Count Basie this weekend. Recorded for the NBC-Radio All-Star Parade Of Bands broadcast of February 6, 1956. Referred to by aficionados and collaborators as The Chairman of The Board, Basie was one of the few principle figures of the Big Band era to continue and flourish well into the 1970s. As a proving ground for some of the most notable figures of the Jazz and Jump-Blues genres, Basie maintained a popularity and following from both Jazz audiences and early Rock and R&B audiences. In fact, one of the regulars on Alan Freed‘s network program The Camel Rock n’ Roll Caravan in the mid-1950s was the Basie band. Of course, it baffled people that Basie would have such across-the-board appeal. But considering how innovative and progressive Basie was and how finely tuned the band was, it made perfect sense he would have broad appeal over the years.
This broadcast, one of several from his Winter stint at Birdland between February and March of 1956, features one of his biggest hits of the 50s; April In Paris. A standard written in 1932 by Vernon Duke and E.Y. Harburg for the long-forgotten Broadway musical Walk A Little Faster, it was given the Big Band treatment as early as 1933 by Freddy Martin. But in Basie’s hands it breathed new life in the 1950s and became synonymous with him for decades after.

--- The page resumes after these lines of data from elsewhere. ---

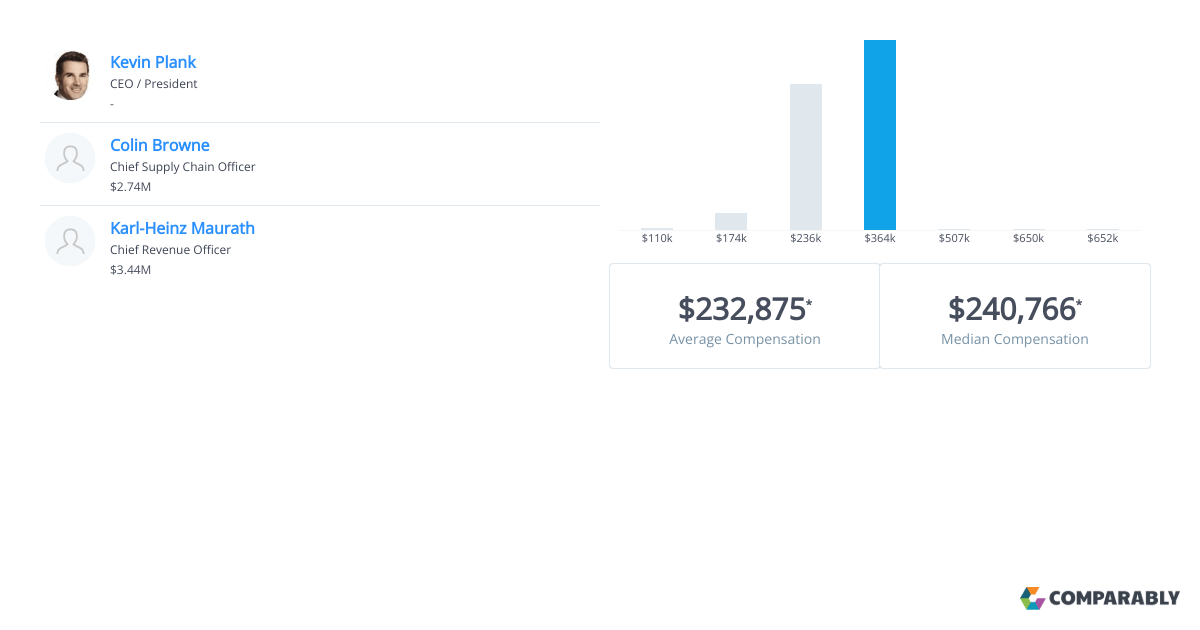The height and width of the screenshot is (630, 1200).
Task: Select the small $174k chart bar
Action: (731, 221)
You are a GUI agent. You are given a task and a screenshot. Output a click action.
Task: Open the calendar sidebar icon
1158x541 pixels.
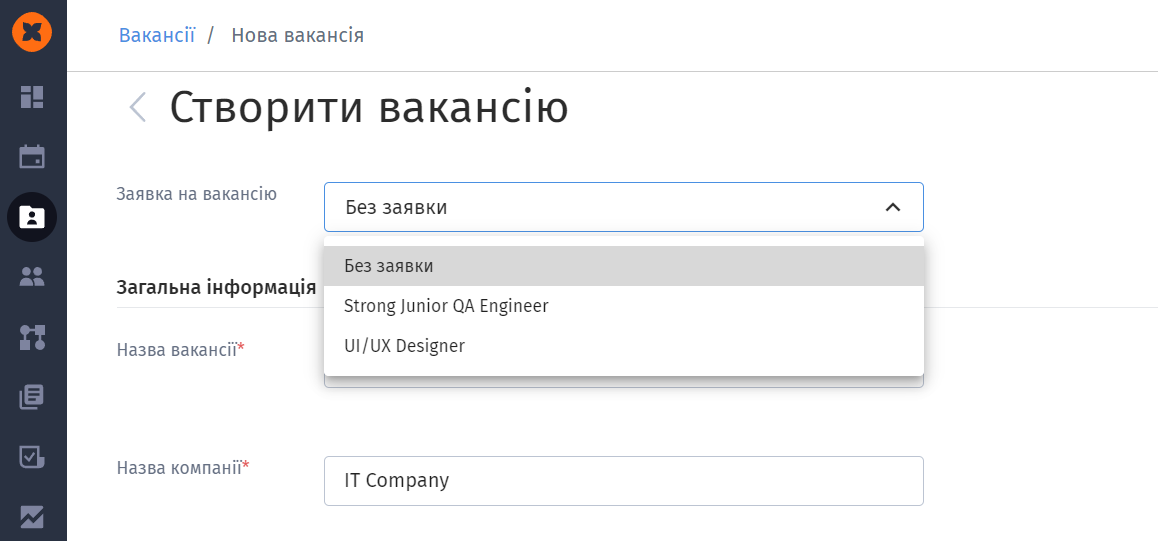pyautogui.click(x=32, y=156)
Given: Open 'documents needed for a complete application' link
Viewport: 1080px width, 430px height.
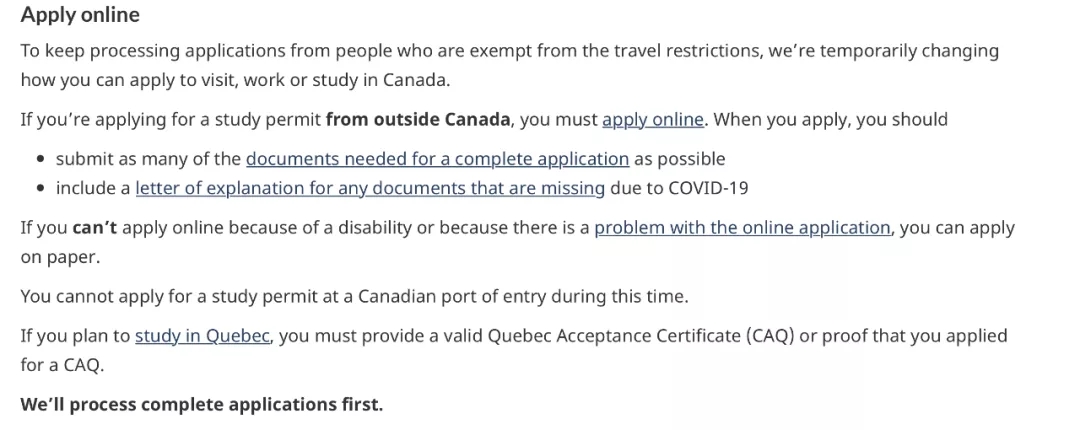Looking at the screenshot, I should pyautogui.click(x=437, y=158).
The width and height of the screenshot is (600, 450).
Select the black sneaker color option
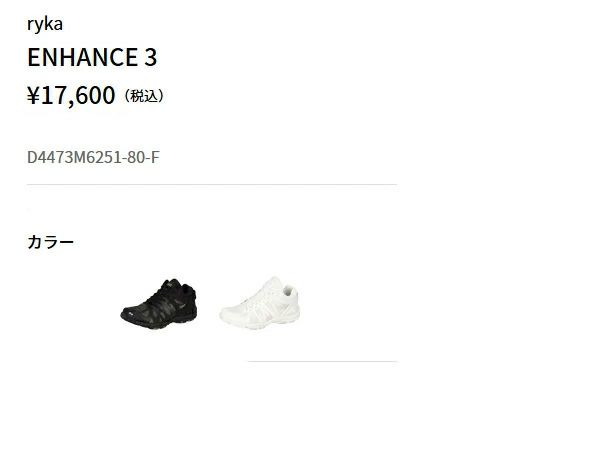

Count Basie was active all the way into the 1980s, as a small-group collaborator and also continuing his role as band leader, with steady changes in personnel. By the end of his life, in 1984, Count Basie had become a household name and a virtual institution, with a massive recorded legacy and a list of future-legends who worked with him going on for miles.
Crank it up and enjoy some swingin’ musical history.